North American grain and oilseed markets remained highly volatile in early March, with wheat seeing some of the largest price swings as traders reacted to Russia’s invasion of Ukraine and tried to figure out what the situation might mean for global trade.
Chicago soft wheat originally led the three U.S. wheat contracts to the upside, rising as high as US$13.635 in the May contract on March 8, before crashing by US$3 per bushel off of that high in the following days. Kansas City and Minneapolis futures were initially up as well, hitting highs of US$12.995 and US$12.07 in their respective May contracts before also retreating. Crude oil hit prices not seen since 2008, but also backed away from those highs when the inevitable sell-off came.
The ICE Futures canola market hit its highest levels ever during the week, but had yet to see a substantial correction off of those highs at the time of this writing (March 11). While a profit-taking drop is inevitable for the Canadian oilseed, market participants made sure to note that there’s still a case to be made that canola is underpriced compared to other competing commodities.

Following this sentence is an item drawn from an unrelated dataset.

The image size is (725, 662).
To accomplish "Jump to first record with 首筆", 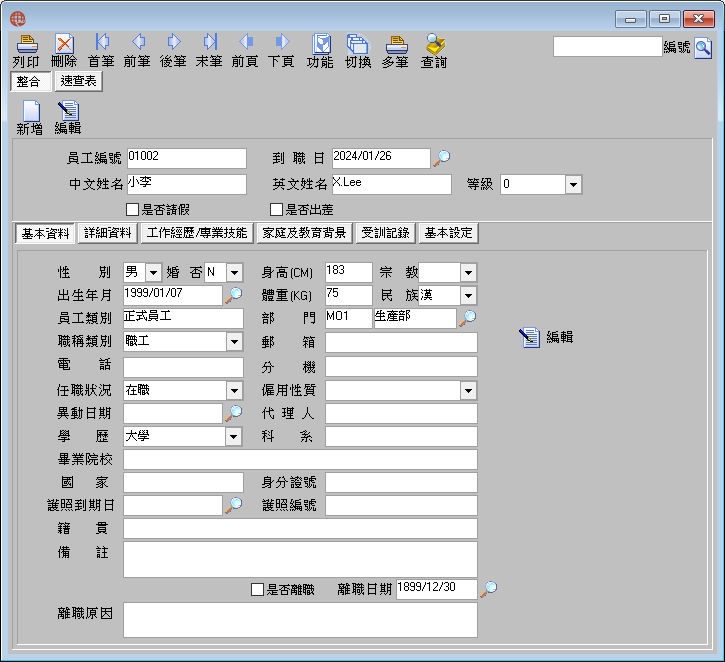I will click(102, 42).
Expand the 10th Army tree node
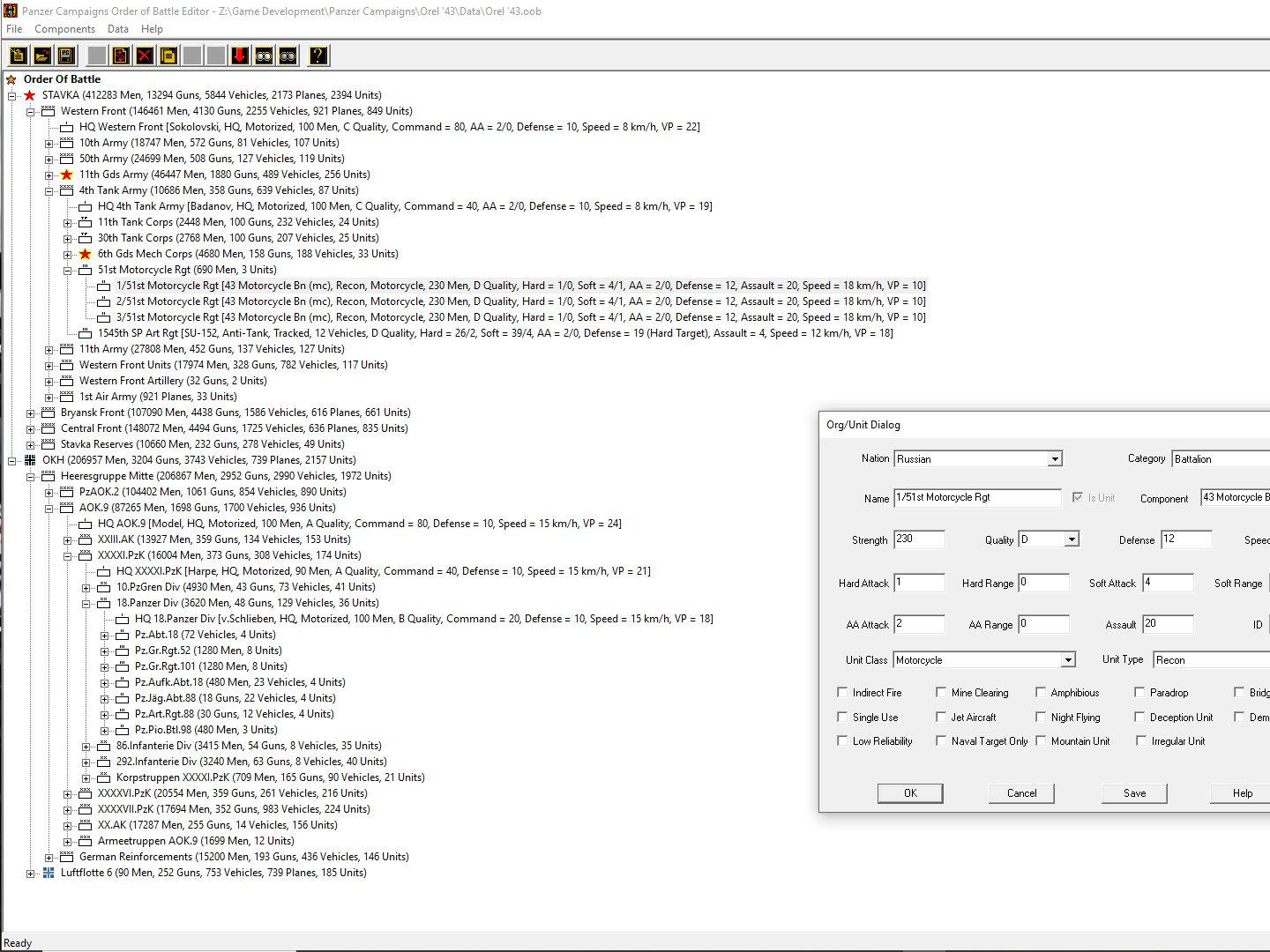Image resolution: width=1270 pixels, height=952 pixels. coord(49,143)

European rapeseed was trading at a premium of about US$125 per tonne above the canola market during the week, which was considerably higher than the historical average. Malaysian palm oil and Chicago Board of Trade soyoil futures have also outperformed canola to the upside recently. Much of that has to do with the fact canola was already trading in the stratosphere for some time, after the drought last summer necessitated demand rationing. The other markets have just caught up to, and in many cases surpassed, canola.
May canola hit a high of $1,143.70 per tonne on March 9, and was only trading $10 off that high by Friday morning, March 11. New-crop contracts were also very solid during the week, holding well above $900 per tonne.

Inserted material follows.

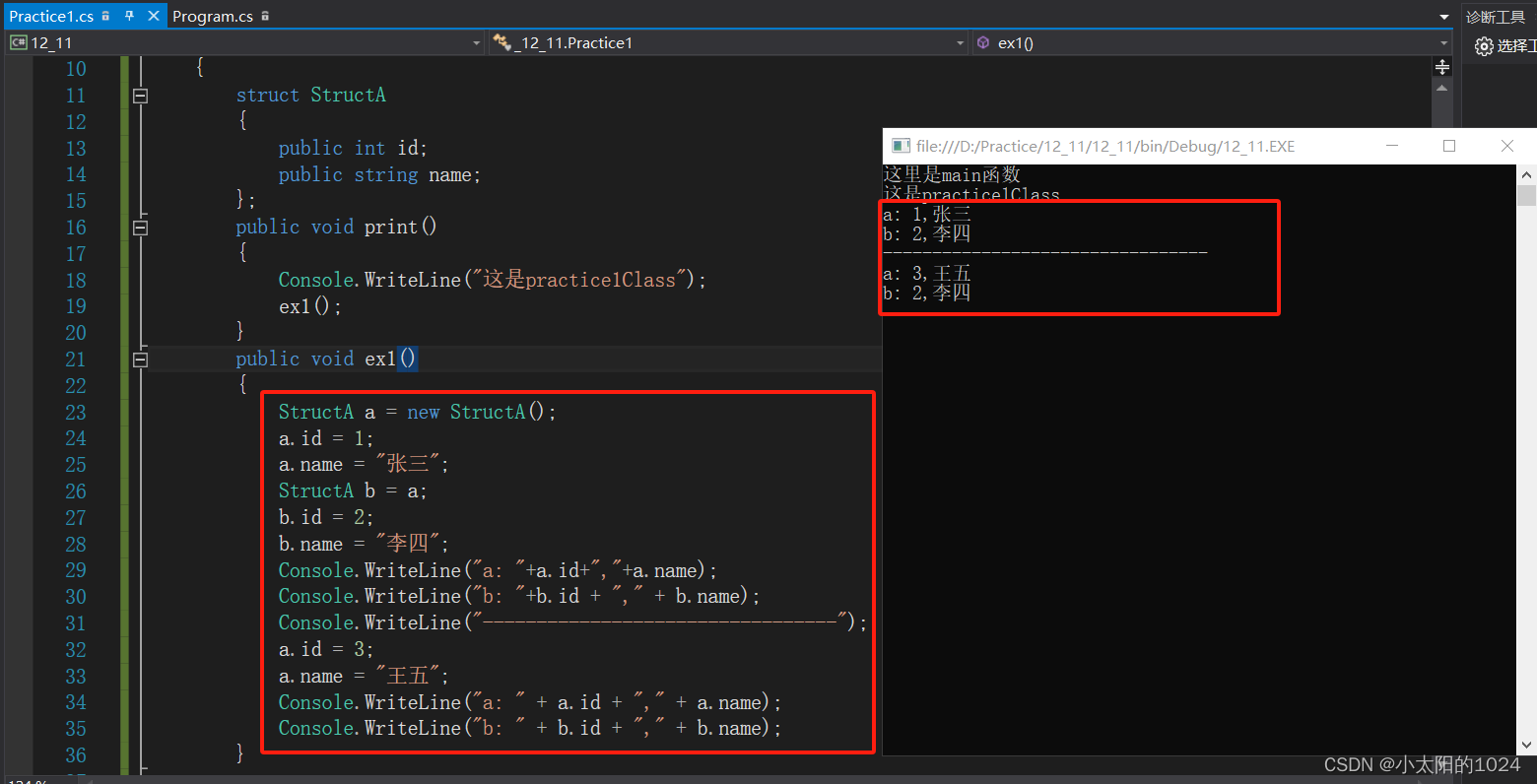Collapse the print method at line 16
Screen dimensions: 1537x784
coord(140,228)
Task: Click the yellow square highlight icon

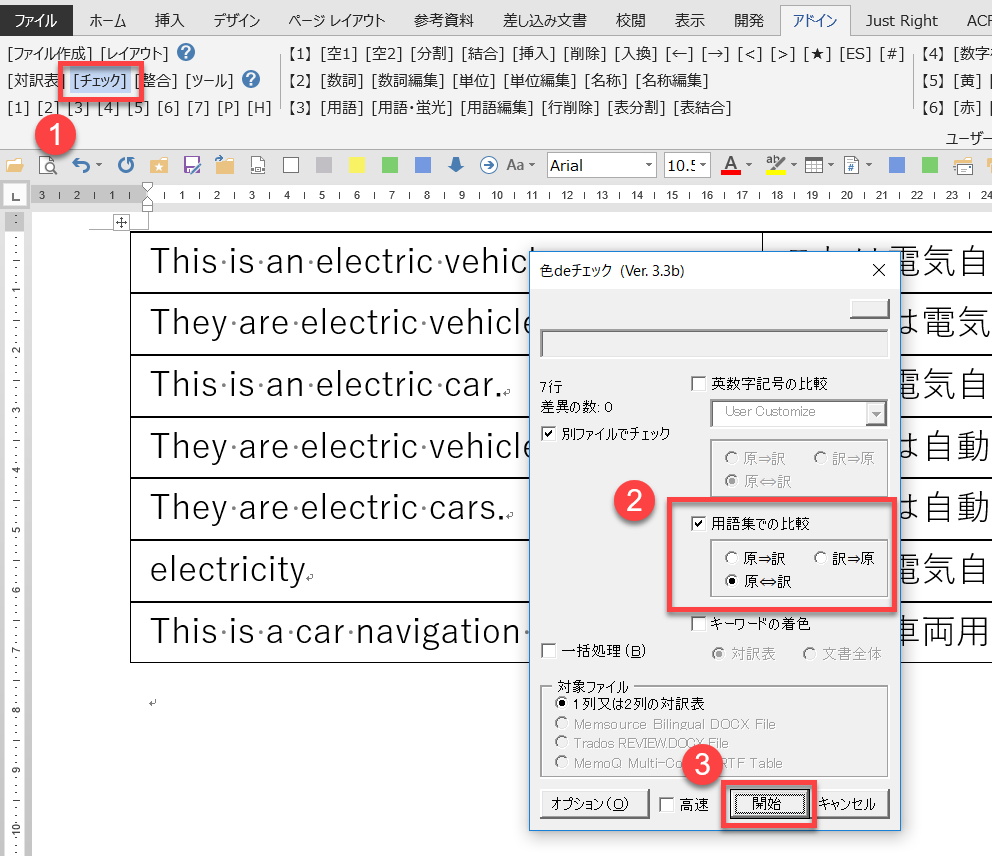Action: [357, 165]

Profit-taking corrections could easily take $50 to $100 per tonne out of the canola market, but as long as everything else remains strong there’s still plenty of room to the upside.
However, as seen in wheat, large price moves may be the norm over the next while as the ripple effects of the situation in Ukraine roil the world markets.

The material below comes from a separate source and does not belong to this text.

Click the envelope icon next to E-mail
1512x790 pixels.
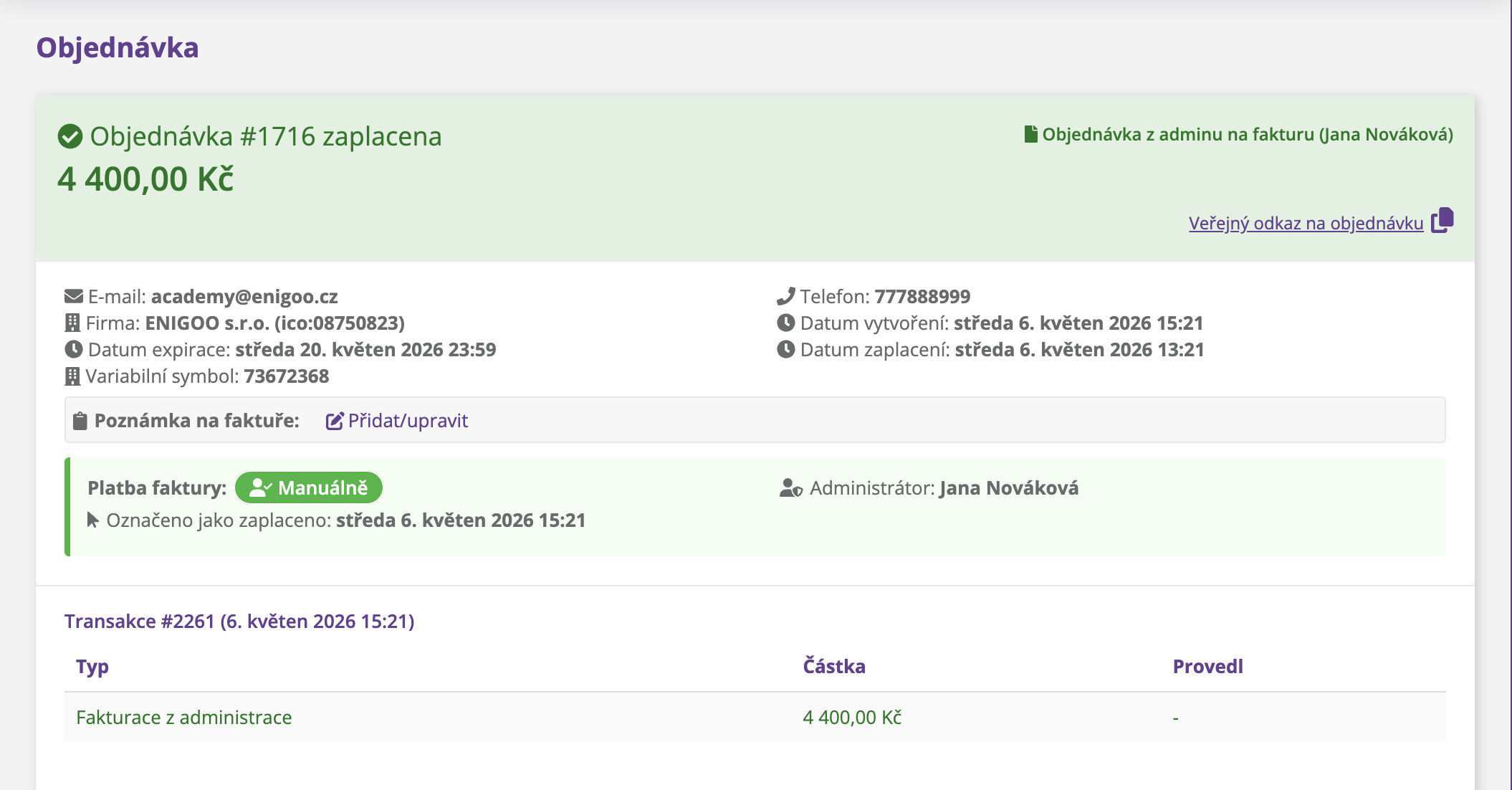74,296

Traders have many questions, but not many firm answers. Where is the price of oil going? What does that mean for fertilizer and fuel? How much less wheat will Ukraine export this year? How much more can Australia or North America move to make up the slack? Will Ukrainian farmers be able seed their spring crops? What’s going on with soybeans in South America? Will North American farmers adjust their acres in response to any of this? Et cetera. As answers trickle in, that could bring some stability, but, as is often the case, may also just lead to more questions.